Posted September 6, 2007, 12:59 am

We Are What We Eat

My Anthropology prof. offers up some additional reading between classes, and one article really caught my attention. Trying to Connect the Dinner Plate to Climate Change by Claudia Deutsch, published in The New York Times August 29, 2007. (Available online here, go here if you need an account.)

Essentially, the article reveals the shocking truth that “the livestock business generates more greenhouse gas emissions than all forms of transportation combined.” It goes on to detail how many animal rights groups such as People for the Ethical Treatment of Animals and The Humane Society of the United States are pushing for environmental groups to bring this connection into more prominence.

“You just cannot be a meat-eating environmentalist,” said Matt A. Prescott, manager of vegan campaigns for PETA.

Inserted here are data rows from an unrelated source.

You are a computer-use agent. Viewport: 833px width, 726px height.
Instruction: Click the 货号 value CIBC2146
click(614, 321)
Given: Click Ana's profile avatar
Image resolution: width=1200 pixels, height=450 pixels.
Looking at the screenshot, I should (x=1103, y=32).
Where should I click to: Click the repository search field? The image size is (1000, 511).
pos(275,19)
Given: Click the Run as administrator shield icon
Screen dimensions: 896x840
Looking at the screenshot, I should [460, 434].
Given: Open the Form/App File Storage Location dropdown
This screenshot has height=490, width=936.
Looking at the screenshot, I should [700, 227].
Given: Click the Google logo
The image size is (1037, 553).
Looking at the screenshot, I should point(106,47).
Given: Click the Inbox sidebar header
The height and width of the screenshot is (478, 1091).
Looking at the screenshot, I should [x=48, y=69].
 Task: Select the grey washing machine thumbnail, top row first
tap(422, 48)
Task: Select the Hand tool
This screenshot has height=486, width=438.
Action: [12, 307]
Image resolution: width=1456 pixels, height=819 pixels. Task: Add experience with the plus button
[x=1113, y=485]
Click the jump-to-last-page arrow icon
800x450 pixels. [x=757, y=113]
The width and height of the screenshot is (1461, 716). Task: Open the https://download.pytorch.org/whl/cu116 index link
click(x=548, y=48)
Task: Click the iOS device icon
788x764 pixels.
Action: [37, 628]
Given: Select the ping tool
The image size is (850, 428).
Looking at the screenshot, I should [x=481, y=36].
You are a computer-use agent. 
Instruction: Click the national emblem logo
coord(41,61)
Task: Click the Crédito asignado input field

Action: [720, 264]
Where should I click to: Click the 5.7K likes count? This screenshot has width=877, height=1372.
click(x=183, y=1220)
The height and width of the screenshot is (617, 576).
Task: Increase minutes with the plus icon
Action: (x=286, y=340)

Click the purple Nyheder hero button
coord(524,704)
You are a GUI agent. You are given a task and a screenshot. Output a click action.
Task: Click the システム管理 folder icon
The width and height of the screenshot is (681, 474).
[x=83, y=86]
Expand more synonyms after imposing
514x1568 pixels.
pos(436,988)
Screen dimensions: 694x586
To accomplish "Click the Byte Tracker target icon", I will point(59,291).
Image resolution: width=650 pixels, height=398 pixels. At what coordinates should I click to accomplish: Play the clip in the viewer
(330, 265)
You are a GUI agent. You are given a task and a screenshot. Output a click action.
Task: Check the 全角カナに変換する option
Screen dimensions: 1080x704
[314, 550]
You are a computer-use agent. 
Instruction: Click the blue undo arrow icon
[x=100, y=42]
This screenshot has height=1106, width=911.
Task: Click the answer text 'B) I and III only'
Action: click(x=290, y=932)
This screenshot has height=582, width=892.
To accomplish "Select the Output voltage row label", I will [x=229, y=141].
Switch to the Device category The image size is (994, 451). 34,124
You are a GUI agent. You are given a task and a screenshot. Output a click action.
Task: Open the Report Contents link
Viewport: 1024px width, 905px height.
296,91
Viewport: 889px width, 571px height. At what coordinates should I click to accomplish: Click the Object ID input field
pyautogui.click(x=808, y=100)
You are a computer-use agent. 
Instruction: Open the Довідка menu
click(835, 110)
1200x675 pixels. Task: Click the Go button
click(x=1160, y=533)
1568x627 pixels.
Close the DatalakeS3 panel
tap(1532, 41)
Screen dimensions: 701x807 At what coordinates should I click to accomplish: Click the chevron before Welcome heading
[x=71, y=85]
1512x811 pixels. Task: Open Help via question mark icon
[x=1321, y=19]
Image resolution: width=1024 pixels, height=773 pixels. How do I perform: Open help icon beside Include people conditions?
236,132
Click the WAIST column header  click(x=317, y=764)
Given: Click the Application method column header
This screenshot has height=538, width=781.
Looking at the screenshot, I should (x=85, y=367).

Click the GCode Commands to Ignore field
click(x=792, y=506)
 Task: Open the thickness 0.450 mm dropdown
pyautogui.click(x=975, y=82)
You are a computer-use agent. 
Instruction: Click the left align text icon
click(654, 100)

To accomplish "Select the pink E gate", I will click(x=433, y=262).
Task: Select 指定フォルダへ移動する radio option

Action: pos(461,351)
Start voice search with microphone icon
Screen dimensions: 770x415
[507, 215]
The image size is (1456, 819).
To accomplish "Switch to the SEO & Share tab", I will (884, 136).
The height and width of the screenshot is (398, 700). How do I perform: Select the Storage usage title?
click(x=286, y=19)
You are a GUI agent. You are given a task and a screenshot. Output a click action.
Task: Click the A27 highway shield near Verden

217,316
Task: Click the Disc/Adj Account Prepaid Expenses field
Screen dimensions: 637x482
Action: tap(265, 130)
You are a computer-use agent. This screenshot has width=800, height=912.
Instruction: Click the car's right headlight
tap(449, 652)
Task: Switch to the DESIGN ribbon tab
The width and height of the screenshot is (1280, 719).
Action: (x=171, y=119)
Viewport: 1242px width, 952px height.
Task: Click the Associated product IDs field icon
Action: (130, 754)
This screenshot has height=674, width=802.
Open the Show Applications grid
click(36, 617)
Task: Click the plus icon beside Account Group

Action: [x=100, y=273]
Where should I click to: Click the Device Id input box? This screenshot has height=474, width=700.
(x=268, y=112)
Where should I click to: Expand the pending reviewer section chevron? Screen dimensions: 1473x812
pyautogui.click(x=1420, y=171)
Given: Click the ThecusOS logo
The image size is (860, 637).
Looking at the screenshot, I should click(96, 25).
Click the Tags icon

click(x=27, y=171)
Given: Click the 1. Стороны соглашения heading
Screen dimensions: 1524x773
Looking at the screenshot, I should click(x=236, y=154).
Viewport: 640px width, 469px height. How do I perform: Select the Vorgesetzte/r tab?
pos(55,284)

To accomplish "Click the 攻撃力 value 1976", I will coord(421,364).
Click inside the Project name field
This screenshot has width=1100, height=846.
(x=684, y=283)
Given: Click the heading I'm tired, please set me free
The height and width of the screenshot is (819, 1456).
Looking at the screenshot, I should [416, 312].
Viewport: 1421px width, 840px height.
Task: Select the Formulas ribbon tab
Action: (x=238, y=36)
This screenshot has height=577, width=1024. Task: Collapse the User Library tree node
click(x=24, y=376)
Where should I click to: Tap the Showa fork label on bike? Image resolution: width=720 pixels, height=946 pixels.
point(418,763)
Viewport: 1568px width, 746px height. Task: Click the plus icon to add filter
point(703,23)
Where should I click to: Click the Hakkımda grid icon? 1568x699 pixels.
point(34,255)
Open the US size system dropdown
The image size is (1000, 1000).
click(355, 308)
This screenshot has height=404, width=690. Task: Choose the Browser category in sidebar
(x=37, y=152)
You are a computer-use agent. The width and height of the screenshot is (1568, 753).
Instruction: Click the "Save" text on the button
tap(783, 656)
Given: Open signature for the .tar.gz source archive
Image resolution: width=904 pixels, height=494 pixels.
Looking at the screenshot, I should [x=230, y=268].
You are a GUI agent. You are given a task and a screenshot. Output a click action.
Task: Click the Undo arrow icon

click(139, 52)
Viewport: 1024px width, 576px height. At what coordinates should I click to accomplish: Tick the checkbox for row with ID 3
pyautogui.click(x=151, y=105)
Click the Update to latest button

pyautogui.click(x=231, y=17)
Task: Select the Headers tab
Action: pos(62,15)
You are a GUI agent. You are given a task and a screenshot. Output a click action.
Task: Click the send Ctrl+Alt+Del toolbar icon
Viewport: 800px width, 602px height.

Damn Right. Fucking Bloodmouths.

Eating green (local, little-to-no-meat, organic) isn’t as easy as buying a Prius or changing your light bulbs, but it’s way easier than having to explain to my kids in 30+ years why there are no more viable oceanic fisheries/why the icecaps are nothing more than an urban legend/why rain forests can only be seen in museum dioramas/why their life expectancy is less then that of their grandparents.

Maybe that’s a stretch, maybe I’m taking the associations and possible risks too far. Still preferable to underestimation though, no?